396 ▽彼女が街を出た理由

 ナータがいつまでも本棚から離れないので、ジルたちは喫茶店に行くことにした。

 本屋を出ると、さっきまで明るかった空が灰色に変わっている。

 ひょっとしたら雨が降るかもしれない。


 嫌な天気だ。

 傘は持ってきていない。


 通り沿いの馴染みの喫茶店へ。

 中等学校の頃はよくルーチェを含めた三人で来ていた店だ。

 南フィリア学園に入ってからは、めっきり立ち寄ることもなくなった。


 部活で忙しい毎日を送っていたせいもある。

 しかし、地元の喫茶店に来なくなった一番の理由は、最近じゃ買い物と言えばルニーナ街にまで足を延ばすのが当たり前になっていたからだろう。


 一度足が遠のけば、ぱったりと行かなくなるものだ。

 ナータは今でも利用しているらしいが、ジルがここに来るのは実に一年以上ぶりである。

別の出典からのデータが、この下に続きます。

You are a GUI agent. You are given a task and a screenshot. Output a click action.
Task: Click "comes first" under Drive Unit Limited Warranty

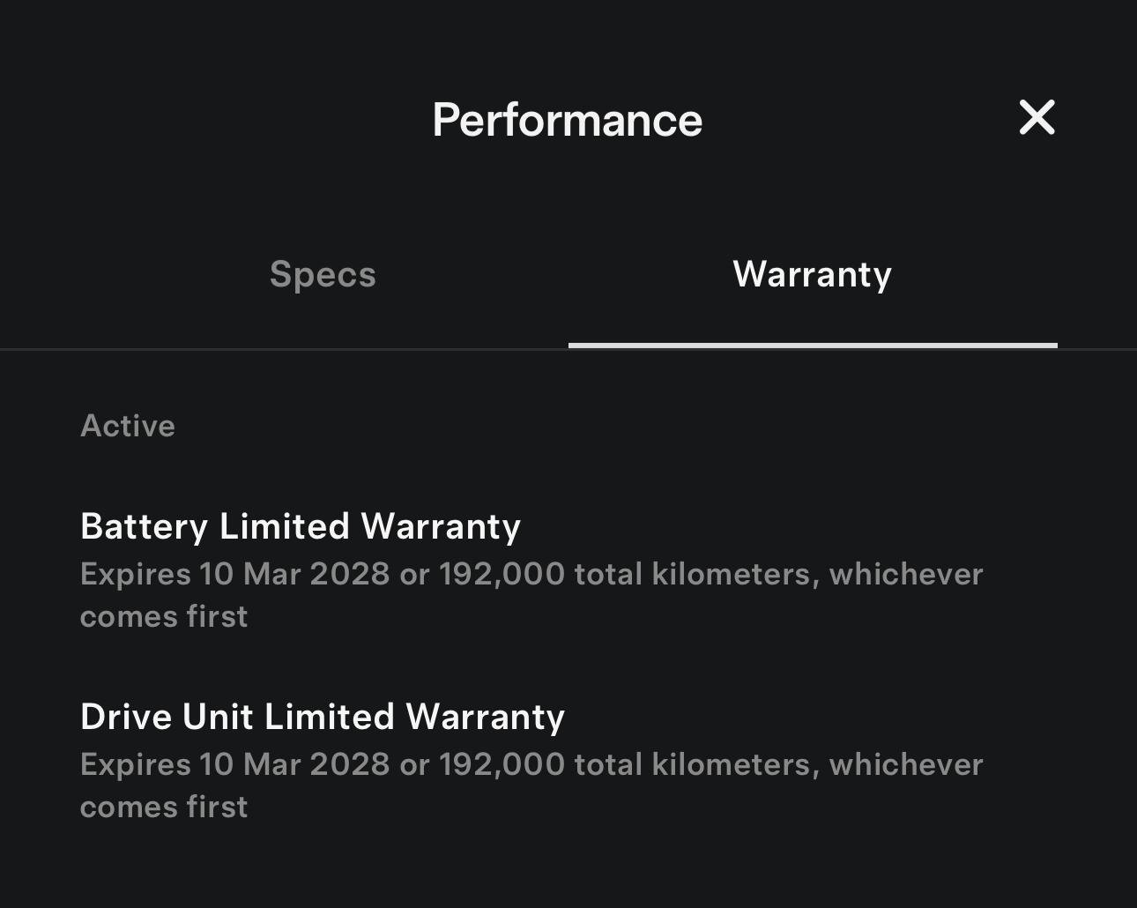[x=164, y=807]
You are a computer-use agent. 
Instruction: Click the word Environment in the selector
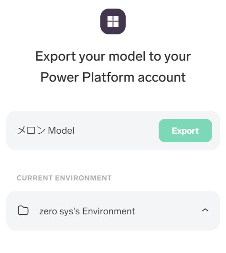[109, 211]
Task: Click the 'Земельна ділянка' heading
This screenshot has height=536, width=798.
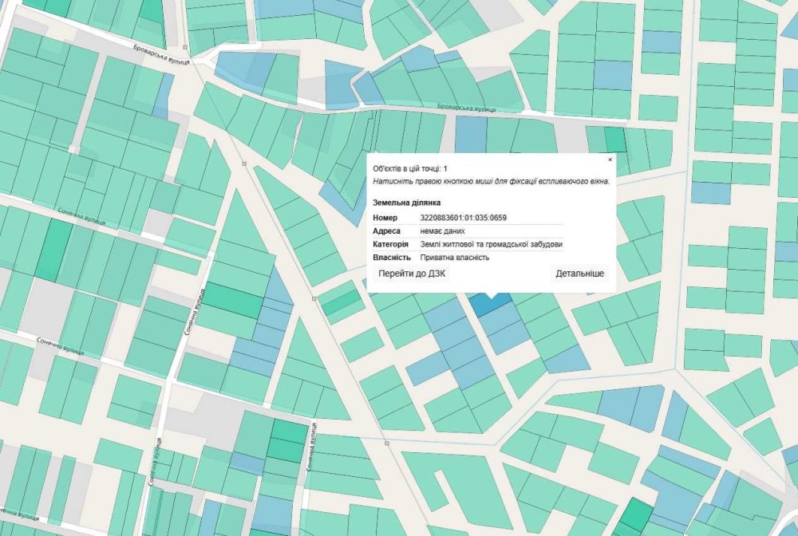Action: coord(407,203)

 ジルはアイスコーヒー、ターニャはココアをそれぞれ注文。

 ついクセで砂糖ケースを余分に貰おうとして、大の甘党がいないことを思い出す。

 今はいない友人のことを思い出し、少し寂しい気持ちになった。


 テラス席に腰かけ、一息つく。


「ナータ、一生懸命だね」


 ターニャはココアに砂糖を入れながらそう言った。

 ルーチェほどではないが、彼女もそこそこの甘党である。


「そうだな。方向が間違っている気がしないでもないけど」

「うん、絶対間違ってるよ」


 彼女がやろうとしていることは明らかな犯罪である。

 とはいえ、別に物を盗んだりしているわけじゃないはずだ。

 たぶん。


 いや、やはり友だちとしては、ふん縛ってでも止めるべきだろうか……?


「しかし、ルーチェは今頃なにやってんだろうなあ」


 ルーチェは母親を早くに亡くしており父親と二人暮らしである。

 父のアルディ氏は高名な機械マキナ技術者で、研究所の所長を務めているらしい。

 ナータが不法侵入に成功しているということは、父親も家に帰っていないのかもしれない。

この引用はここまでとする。